* Exercise details *
Every record must be retyped as it stands.

(Recorded data)

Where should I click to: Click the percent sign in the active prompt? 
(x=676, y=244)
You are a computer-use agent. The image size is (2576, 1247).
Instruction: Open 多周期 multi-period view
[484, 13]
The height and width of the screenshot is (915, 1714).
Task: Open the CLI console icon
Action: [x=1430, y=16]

* Your response *
Where should I click to: Click the percent sign in the active prompt? 
(x=676, y=244)
You are a computer-use agent. The image size is (2576, 1247).
Instruction: Open 多周期 multi-period view
[484, 13]
The height and width of the screenshot is (915, 1714).
Task: Open the CLI console icon
Action: [x=1430, y=16]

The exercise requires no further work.